One of the natural by-products of gaming, for me, is feeding that fascination with a particular topic through reading regular books.  For Colonialism, I've read more historical accounts of the British in the Sudan, the Zulu war, and Afghanistan in the last three years then I had my whole life previously.

I tend to get really interested in a subject, sometimes with only the slightest impetus, and it absolutely consumes me.  Right now, that subject is Lost World-type stories.  It all started with "Adventures in the Lost Lands," but it simmered below the surface for the last year, and it only really ignited with my last post about my Cavemen and Cavewomen.  While I was tracking down images of Raquel Welch in "One Million Years B.C." I was reminded of the great old movies that I had watched in my youth, and not again since then:  the aforementioned Raquel Welch film, but also "The Land That Time Forgot" from 1975 and its sequel "The People That Time Forgot."  (Interesting footnote:  Michael Moorcock is co-credited as screenwriter in "The Land....")

Reminiscing about the movies got me thinking about the books from which they originated.  I didn't recall that I had ever read them, so mere moments later I had Sir Arthur Conan Doyle's "The Lost World," Edgar Rice Burroughs's "The Land That Time Forgot," and Jules Verne's "A Journey to the Centre of the Earth" all downloaded for FREE on my Kindle.  (I also then discovered that "A Journey to the Centre of the Earth" is not a translation so much as it is a rewrite.  A truer original translation is to be found in the version called, "A Journey into the Interior of the Earth."  I've been reading both, side by side, one chapter at a time, and it's fascinating how the story is the same and yet different.  Alas, that's a topic for a whole 'nother time...)

The thing that struck me first, though, as I perused the beginnings of each book, were their similarities.  "Duh," I hear you say, "they're all about lost worlds."  True, but I mean something much more specific.
To wit:

"The Lost World," Chapter 1:  "But who--who in all this wide world could ever have imagined the incredible shape which that deed was to take, or the strange steps by which I was led to the doing of it?"

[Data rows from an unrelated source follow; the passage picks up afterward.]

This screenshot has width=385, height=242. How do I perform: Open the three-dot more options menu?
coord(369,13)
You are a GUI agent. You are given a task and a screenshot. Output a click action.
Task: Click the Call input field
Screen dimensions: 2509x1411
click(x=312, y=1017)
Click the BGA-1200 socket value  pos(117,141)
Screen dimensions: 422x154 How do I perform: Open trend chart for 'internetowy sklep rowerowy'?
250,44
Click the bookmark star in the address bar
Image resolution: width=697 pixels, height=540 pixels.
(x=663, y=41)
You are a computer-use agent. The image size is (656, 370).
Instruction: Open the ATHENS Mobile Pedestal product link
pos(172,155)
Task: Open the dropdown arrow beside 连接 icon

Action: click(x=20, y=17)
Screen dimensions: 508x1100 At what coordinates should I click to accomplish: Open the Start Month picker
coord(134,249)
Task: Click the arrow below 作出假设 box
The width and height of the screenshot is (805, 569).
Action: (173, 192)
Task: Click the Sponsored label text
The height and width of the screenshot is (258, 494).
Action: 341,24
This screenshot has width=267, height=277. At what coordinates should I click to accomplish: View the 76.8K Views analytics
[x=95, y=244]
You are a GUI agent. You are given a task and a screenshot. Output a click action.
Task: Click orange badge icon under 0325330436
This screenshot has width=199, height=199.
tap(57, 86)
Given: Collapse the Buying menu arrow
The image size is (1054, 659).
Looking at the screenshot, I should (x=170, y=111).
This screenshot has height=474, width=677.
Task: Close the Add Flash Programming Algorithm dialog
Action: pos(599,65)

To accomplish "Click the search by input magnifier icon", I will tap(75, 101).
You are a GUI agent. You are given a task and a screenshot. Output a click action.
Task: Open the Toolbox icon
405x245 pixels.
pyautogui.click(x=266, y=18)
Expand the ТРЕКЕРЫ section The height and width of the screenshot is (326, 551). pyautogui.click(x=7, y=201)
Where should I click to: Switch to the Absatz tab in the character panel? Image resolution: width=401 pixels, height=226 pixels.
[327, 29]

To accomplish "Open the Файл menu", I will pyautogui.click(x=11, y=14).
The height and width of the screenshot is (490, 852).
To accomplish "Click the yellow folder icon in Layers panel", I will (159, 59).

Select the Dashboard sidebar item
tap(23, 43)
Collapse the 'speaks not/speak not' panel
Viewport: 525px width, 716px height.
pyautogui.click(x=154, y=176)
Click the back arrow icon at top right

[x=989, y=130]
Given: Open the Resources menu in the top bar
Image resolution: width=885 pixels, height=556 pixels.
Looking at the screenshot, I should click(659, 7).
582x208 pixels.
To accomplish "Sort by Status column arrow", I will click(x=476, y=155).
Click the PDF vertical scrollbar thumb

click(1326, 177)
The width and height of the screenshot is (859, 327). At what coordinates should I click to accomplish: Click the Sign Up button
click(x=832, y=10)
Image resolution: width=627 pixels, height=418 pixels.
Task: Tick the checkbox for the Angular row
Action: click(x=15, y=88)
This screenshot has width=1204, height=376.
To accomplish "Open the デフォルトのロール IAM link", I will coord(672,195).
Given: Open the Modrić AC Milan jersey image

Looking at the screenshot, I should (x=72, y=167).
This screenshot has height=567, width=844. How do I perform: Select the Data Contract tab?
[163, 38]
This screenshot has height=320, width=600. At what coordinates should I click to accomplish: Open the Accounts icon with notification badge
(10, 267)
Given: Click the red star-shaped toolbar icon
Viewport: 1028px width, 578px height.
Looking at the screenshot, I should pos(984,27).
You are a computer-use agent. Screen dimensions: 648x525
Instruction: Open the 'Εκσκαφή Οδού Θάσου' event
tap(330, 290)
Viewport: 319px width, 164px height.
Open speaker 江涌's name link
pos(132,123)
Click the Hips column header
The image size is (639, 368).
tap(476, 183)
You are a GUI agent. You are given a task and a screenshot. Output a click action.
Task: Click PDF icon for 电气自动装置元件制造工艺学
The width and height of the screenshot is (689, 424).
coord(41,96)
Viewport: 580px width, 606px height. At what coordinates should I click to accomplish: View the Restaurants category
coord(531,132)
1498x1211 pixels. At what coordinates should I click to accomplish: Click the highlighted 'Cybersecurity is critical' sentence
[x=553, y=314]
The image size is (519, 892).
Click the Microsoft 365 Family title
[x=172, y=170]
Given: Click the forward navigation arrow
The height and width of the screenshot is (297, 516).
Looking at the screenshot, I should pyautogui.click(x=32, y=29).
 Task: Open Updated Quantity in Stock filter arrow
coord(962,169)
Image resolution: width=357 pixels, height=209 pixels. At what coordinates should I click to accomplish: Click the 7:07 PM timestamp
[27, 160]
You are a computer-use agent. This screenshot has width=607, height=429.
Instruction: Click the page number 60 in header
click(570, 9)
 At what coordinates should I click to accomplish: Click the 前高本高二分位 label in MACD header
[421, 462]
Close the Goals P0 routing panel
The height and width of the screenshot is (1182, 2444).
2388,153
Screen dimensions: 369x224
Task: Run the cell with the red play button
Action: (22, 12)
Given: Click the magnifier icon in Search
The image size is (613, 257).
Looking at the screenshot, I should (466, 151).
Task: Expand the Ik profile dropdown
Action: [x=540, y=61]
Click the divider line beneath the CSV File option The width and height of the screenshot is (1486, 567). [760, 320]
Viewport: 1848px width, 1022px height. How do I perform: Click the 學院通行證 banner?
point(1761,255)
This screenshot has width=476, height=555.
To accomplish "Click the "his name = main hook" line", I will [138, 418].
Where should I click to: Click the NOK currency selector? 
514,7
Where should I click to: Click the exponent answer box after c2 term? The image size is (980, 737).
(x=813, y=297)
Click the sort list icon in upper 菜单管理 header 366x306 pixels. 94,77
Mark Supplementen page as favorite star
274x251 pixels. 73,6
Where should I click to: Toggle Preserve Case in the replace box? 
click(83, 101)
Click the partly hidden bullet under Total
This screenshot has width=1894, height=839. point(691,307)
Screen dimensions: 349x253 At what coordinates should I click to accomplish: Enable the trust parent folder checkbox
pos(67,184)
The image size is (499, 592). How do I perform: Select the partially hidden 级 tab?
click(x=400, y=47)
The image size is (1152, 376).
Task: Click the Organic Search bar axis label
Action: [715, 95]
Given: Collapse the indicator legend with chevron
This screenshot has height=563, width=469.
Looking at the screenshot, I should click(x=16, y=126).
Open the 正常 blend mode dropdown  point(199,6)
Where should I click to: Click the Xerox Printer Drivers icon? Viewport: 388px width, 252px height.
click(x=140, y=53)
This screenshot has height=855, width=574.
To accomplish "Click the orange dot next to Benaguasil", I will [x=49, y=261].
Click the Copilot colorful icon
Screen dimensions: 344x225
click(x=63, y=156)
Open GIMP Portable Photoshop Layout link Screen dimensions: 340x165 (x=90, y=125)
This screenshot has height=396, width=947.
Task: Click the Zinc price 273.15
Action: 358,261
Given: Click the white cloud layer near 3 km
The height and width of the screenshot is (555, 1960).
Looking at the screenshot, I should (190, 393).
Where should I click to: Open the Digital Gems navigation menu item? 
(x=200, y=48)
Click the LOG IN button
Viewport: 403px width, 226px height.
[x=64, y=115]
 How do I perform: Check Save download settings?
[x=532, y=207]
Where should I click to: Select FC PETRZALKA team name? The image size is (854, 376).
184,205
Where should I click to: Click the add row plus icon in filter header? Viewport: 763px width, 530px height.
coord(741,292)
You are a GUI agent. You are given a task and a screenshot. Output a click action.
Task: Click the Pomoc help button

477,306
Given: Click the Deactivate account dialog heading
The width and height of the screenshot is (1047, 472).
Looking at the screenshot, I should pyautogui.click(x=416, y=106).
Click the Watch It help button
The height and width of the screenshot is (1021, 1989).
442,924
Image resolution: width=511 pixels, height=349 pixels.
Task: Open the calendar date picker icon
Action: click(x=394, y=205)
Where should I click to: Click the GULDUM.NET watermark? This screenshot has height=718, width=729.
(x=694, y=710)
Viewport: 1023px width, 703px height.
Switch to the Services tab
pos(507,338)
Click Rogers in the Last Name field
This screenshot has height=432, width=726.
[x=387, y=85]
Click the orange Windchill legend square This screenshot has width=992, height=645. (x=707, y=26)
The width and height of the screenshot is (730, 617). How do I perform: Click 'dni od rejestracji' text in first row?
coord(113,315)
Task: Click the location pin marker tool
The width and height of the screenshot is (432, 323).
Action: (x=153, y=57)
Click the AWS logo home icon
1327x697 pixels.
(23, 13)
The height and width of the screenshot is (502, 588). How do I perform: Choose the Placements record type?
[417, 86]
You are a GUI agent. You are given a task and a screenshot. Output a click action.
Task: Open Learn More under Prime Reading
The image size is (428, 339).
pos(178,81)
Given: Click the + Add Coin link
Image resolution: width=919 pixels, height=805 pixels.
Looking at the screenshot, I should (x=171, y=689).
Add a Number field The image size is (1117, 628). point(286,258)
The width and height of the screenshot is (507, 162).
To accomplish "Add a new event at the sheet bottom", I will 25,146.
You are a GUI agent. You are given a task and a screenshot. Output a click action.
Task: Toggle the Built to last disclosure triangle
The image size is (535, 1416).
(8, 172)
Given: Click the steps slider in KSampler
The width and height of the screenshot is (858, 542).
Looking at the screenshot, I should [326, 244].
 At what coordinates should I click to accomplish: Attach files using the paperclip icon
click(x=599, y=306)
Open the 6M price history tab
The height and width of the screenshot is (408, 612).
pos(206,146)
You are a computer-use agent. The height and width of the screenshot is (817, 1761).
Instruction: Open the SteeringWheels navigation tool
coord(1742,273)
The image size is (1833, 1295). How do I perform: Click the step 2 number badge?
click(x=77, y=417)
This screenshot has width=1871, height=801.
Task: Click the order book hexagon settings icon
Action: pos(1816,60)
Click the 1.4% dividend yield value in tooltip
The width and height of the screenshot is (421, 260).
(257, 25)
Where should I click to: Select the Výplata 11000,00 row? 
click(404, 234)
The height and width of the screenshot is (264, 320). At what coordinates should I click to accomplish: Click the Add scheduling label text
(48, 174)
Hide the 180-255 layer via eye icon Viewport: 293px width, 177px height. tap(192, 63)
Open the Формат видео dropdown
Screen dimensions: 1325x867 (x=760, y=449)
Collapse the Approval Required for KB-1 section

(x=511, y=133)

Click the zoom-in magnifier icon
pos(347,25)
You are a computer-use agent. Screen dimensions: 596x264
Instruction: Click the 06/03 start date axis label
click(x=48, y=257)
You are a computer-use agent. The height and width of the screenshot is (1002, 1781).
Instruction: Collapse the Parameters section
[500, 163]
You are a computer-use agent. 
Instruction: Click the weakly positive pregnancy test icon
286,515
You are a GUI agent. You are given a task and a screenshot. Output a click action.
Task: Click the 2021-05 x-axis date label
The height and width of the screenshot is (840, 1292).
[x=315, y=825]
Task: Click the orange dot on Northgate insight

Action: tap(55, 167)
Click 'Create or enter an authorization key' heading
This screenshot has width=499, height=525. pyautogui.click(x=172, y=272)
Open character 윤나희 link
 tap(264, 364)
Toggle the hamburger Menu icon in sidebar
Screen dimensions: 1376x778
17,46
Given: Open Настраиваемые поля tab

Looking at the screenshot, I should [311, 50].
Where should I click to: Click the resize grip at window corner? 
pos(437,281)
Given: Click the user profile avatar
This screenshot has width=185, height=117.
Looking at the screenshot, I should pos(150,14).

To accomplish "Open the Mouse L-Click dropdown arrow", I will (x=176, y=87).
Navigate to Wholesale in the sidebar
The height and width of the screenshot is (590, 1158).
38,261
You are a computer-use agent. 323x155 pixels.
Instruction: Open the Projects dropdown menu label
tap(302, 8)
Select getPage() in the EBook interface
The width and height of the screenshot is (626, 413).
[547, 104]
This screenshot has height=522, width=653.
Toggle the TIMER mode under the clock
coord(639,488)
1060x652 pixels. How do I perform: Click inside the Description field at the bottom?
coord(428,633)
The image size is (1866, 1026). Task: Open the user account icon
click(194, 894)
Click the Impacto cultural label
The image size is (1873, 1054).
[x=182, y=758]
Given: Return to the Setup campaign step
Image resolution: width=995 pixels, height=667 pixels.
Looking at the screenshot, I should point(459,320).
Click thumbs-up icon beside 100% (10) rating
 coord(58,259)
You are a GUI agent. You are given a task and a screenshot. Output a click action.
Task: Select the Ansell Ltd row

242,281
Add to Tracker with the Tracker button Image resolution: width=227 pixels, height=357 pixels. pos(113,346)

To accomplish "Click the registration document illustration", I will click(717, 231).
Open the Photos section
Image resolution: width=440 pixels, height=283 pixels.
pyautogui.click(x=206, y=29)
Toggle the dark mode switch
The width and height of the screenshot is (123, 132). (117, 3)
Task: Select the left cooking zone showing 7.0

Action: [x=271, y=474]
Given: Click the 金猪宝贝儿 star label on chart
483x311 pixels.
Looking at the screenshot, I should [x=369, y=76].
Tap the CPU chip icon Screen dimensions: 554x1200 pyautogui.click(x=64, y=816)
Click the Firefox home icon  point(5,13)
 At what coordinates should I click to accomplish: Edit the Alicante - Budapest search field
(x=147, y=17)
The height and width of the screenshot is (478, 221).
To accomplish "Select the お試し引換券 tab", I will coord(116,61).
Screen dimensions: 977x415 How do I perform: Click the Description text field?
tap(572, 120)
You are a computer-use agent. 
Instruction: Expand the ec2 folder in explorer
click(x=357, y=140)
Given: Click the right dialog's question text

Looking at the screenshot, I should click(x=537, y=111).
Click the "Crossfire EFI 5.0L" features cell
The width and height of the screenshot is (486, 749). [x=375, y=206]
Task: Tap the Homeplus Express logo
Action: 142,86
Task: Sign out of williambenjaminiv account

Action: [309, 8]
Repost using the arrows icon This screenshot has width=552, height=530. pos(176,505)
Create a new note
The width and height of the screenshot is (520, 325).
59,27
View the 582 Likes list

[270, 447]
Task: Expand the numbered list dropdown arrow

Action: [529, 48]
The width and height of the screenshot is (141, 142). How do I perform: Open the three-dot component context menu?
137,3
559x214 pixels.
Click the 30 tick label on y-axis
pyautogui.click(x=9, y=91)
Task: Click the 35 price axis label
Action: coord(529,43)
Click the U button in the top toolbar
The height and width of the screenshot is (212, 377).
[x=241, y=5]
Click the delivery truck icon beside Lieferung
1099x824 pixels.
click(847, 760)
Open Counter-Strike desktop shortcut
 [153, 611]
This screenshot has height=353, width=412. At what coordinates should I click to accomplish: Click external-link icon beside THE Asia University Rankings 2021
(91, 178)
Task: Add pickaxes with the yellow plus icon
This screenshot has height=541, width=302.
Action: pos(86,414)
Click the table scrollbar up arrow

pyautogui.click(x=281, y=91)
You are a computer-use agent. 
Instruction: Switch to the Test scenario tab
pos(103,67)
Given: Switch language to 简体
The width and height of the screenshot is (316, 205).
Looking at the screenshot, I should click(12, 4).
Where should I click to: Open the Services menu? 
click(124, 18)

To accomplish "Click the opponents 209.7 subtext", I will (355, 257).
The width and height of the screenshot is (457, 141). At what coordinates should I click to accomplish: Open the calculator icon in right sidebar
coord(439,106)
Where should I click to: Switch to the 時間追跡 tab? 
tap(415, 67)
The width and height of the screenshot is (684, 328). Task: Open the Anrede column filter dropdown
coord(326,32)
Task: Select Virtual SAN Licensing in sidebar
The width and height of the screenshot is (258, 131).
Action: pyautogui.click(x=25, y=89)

"The Land That Time Forgot," Chapter 1:  "It seems incredible that all that I have passed through--all those weird and terrifying experiences--should have been encompassed within so short a span as three brief months.  Rather might I have experienced a cosmic cycle, with all its changes and evolutions for that which I have seen with my own eyes in this brief interval of time--things that no other mortal eye had seen before, glimpses of a world past, a world dead, a world so long dead that even in the lowest Cambrian stratum no trace of it remains."

"A Journey to the Centre of the Earth," Chapter 1:  "Looking back to all that has occurred to me since that eventful day, I am scarcely able to believe in the reality of my adventures.  They were truly so wonderful that even now I am bewildered when I think of them."

"At the Earth's Core," Preface:  "In the first place please bear in mind that I do not expect you to believe this story."

Hm, well, they seemed more similar before I copied them all here.  It seemed to me they all began in the same way:  "I've had an amazing trip, and seen things no one will believe, and how could it only have taken X months?"

Memory is a funny thing.  The actual beginnings are sort of similar but not as much as I believed.

Oh well, they're still great fun to read!


  1. I suspect that, while not exactly "lost world stuff, some of H. Rider Haggard's novels would fit right in with your other reading.

    -- Jeff

  2. Acutally, I forgot to mention him. I "Kindled" 34 of his books several months ago, and have been wading through them (albeit slowly). But you're right, they do fit in quite well.